OpenTripPlanner's POM is set up to sign artifacts in the verify phase, which means signing will happen for the install and deploy targets, but not the package target. When performing a local test build, if you do mvn clean install site it will test the signing process. If you do not have the certificate installed, you can instead to mvn clean package site to bypass signing, but this provides less certainty that everything is set up correctly for the CI-driven final release.

Documentation Build and Hosting

Three kinds of documentation are built for OTP, all based on information present in the OTP repo itself.

The REST API docs are built by Enunciate from the OTP REST interface.

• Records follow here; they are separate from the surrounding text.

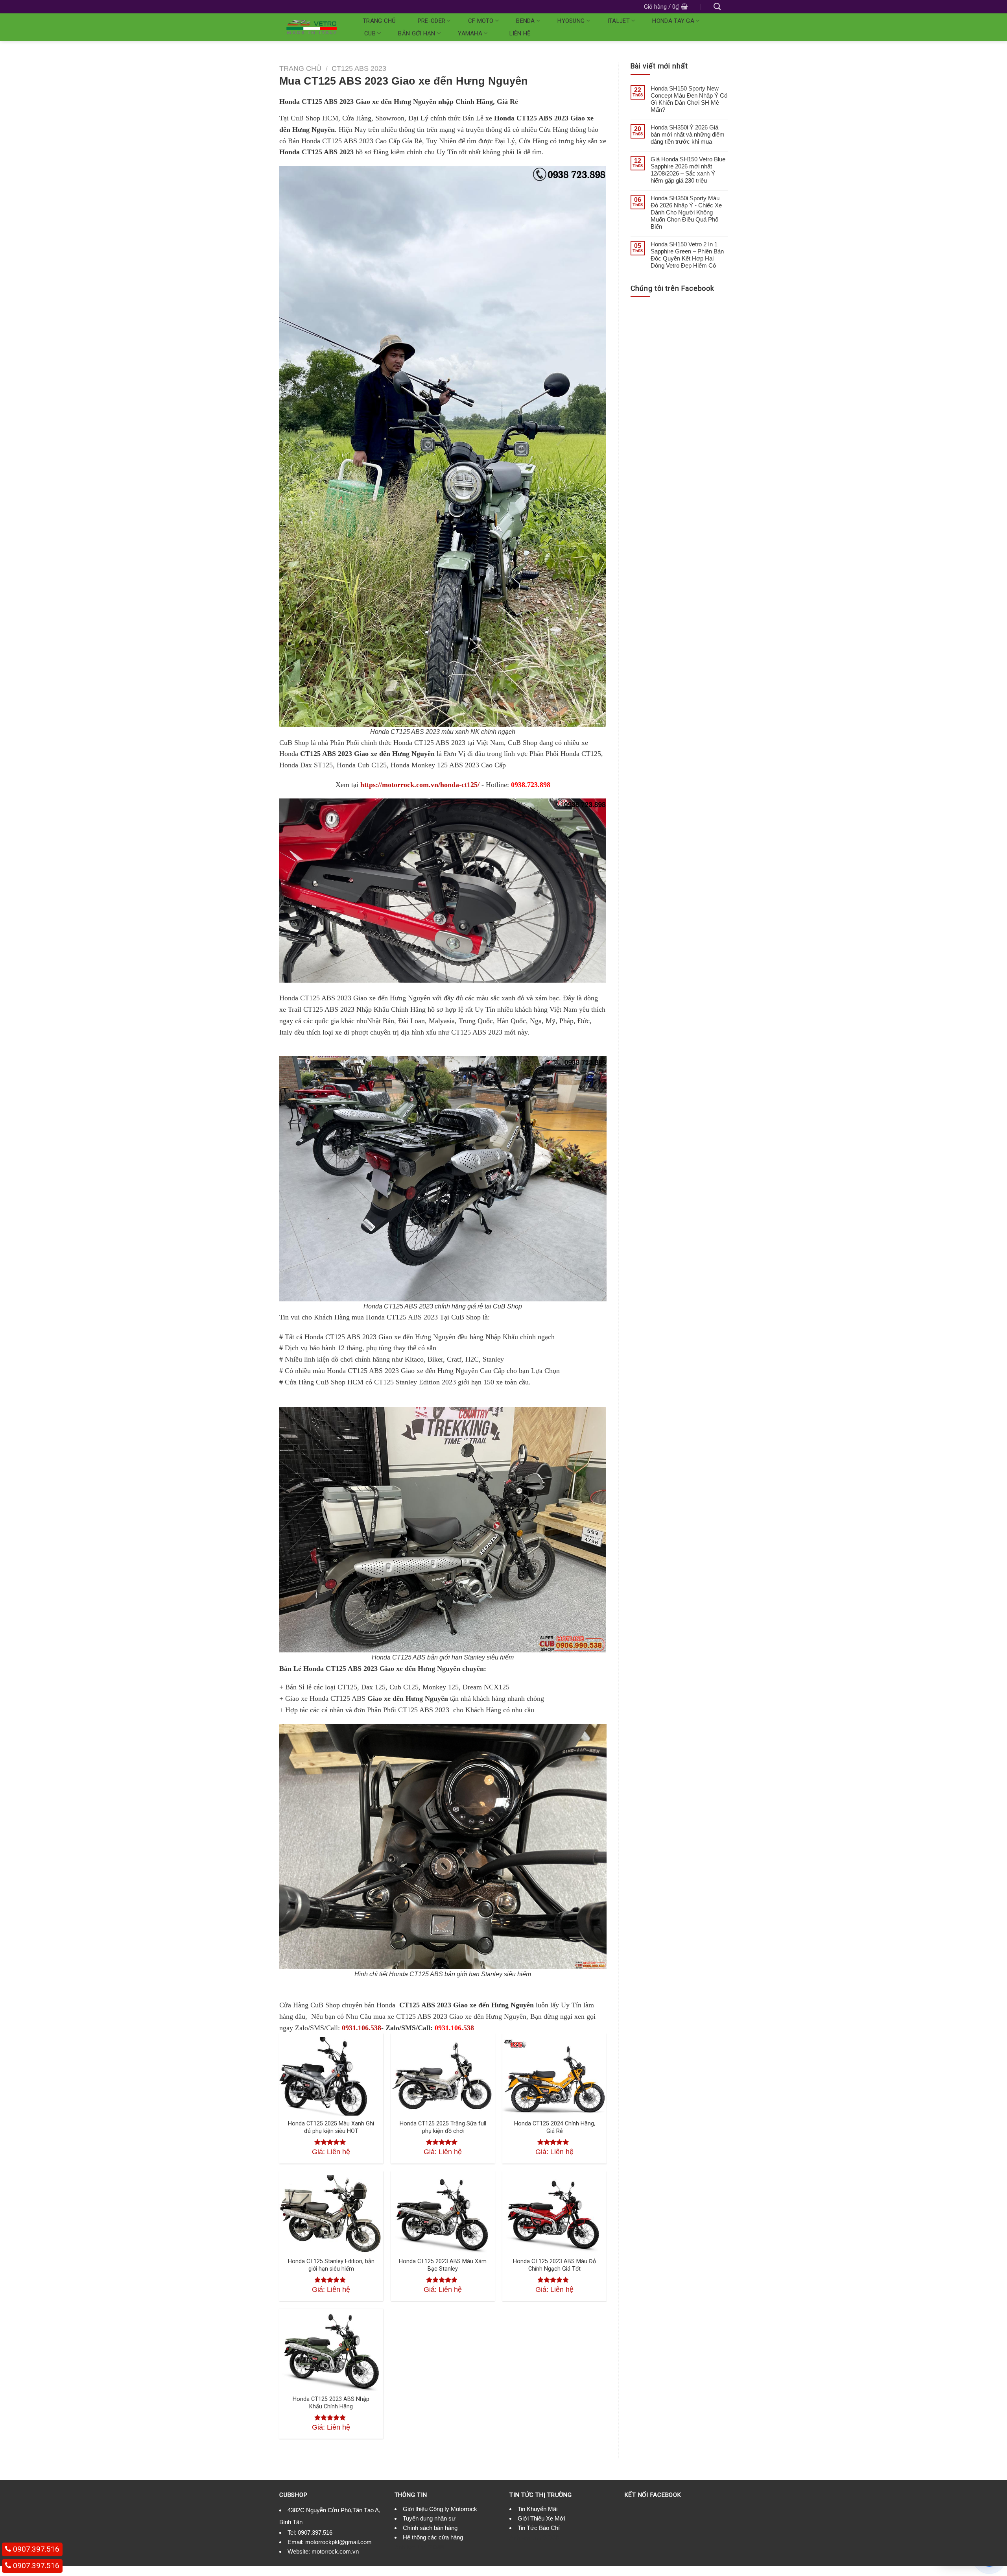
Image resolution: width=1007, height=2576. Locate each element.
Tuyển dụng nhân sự (429, 2518)
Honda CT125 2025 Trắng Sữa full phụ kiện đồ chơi (443, 2127)
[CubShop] (311, 27)
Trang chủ (379, 20)
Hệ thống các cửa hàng (433, 2537)
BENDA (525, 20)
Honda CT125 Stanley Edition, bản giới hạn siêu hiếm (331, 2265)
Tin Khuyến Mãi (537, 2509)
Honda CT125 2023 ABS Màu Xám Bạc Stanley (443, 2265)
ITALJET (618, 20)
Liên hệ (520, 33)
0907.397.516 (315, 2532)
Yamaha (470, 33)
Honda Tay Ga (673, 20)
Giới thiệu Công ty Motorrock (440, 2509)
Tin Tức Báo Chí (539, 2527)
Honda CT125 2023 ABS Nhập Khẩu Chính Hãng (331, 2403)
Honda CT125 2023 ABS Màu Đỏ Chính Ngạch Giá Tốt (554, 2265)
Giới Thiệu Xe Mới (541, 2518)
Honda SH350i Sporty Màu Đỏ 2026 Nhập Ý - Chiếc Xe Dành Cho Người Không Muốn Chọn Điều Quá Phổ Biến (686, 212)
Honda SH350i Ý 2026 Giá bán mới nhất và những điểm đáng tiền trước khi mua (688, 134)
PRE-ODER (431, 20)
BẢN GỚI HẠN (416, 33)
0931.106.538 (361, 2028)
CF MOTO (481, 20)
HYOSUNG (571, 20)
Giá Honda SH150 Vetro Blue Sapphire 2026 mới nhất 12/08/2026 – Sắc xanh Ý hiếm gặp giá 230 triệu (688, 170)
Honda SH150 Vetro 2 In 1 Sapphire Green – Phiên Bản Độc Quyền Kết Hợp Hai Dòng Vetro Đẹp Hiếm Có (687, 255)
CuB (370, 33)
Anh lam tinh (410, 2547)
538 (454, 2028)
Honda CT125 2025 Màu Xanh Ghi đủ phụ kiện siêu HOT (331, 2127)
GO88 (436, 2547)
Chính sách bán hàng (430, 2527)
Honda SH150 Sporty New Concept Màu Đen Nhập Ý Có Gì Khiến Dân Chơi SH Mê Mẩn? (689, 99)
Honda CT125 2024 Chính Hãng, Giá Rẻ (554, 2127)
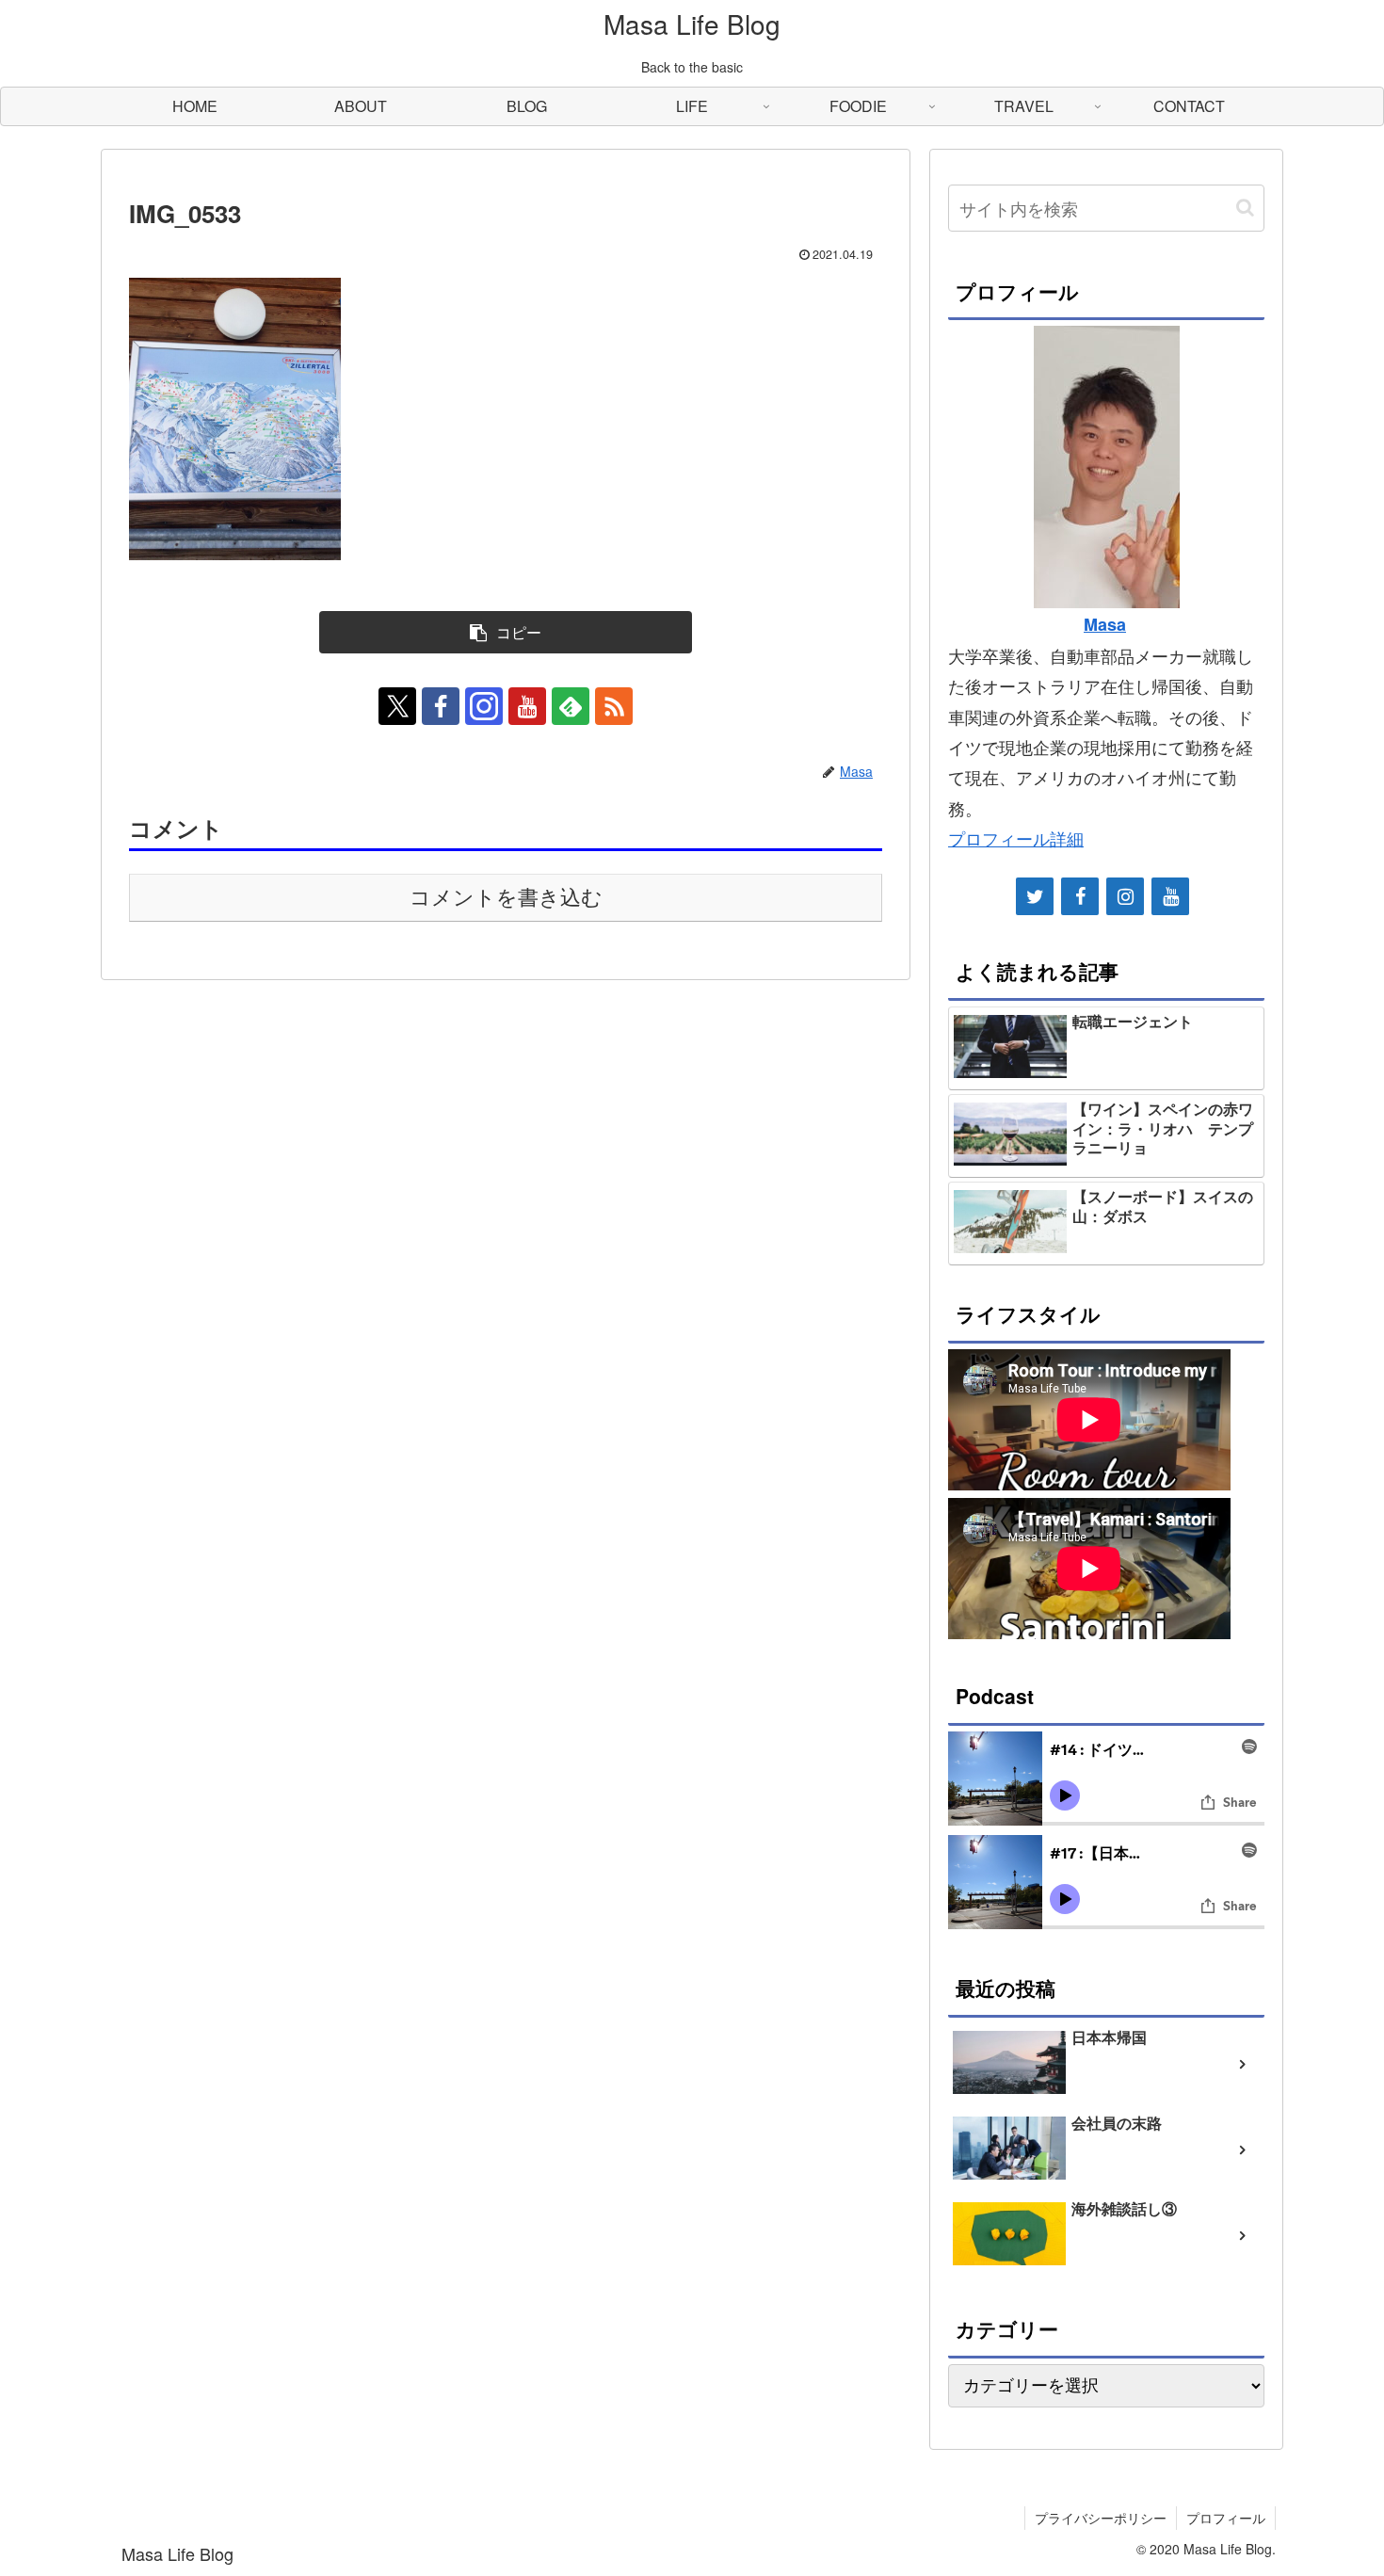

My sense is that this auto-generated documentation has become harder to read and less useful over time, perhaps because of incorrect handling of REST parameters inherited from superclasses.

The Javadoc is built from Javadoc comments in the source code itself.

The main OTP user documentation is built from Markdown files in the /docs directory of the repo.

The REST API docs and Javadoc are built by Maven, then uploaded manually to AWS S3, from which they are served as a web page at dev.opentripplanner.org. The main OTP user documentation is built by Readthedocs and served at docs.opentripplanner.org.

Upload to the S3 bucket dev.opentripplanner.org requires AWS IAM credentials that can be created by Conveyal (which owns the dev.opentripplanner.org bucket).